--- LISTED RECORDS ---

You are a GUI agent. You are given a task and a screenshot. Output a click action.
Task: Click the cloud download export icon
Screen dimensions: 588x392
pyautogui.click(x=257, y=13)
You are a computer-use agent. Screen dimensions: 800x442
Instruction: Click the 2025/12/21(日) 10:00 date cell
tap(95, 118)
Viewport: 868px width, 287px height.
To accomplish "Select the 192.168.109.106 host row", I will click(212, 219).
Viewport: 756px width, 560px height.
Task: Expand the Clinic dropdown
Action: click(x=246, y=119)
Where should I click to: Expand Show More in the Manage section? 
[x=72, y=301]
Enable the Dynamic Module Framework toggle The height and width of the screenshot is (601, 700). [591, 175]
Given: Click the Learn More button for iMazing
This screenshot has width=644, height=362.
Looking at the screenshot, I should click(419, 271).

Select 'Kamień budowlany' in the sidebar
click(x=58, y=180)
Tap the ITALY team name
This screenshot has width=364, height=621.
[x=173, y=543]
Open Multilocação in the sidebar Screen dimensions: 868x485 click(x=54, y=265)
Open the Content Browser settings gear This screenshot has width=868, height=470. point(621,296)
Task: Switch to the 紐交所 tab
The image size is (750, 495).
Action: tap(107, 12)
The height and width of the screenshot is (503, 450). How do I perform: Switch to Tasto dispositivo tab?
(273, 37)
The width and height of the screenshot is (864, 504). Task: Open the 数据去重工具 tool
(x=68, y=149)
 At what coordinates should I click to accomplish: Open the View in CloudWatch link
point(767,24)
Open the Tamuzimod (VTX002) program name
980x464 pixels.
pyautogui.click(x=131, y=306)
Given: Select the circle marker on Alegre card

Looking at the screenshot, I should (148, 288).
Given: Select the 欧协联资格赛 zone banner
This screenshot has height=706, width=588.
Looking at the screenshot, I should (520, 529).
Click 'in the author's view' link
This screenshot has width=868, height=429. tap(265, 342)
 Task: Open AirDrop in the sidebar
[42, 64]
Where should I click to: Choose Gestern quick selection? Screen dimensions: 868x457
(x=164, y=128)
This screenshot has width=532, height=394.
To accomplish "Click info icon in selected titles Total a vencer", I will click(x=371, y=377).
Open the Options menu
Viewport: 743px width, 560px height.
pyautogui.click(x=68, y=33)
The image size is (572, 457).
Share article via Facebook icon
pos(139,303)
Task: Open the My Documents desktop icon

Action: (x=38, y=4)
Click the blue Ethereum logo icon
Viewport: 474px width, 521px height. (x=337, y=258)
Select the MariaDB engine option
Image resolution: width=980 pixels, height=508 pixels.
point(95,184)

---

▶ _AIM OF THE EXERCISE_
Only the lines holding the string "agent" are needed; copy each of them from the material above.

▶ _WORKED SOLUTION_
You are a GUI agent. You are given a task and a screenshot. Output a click action.
You are a computer-use agent. Screen dimensions: 800x442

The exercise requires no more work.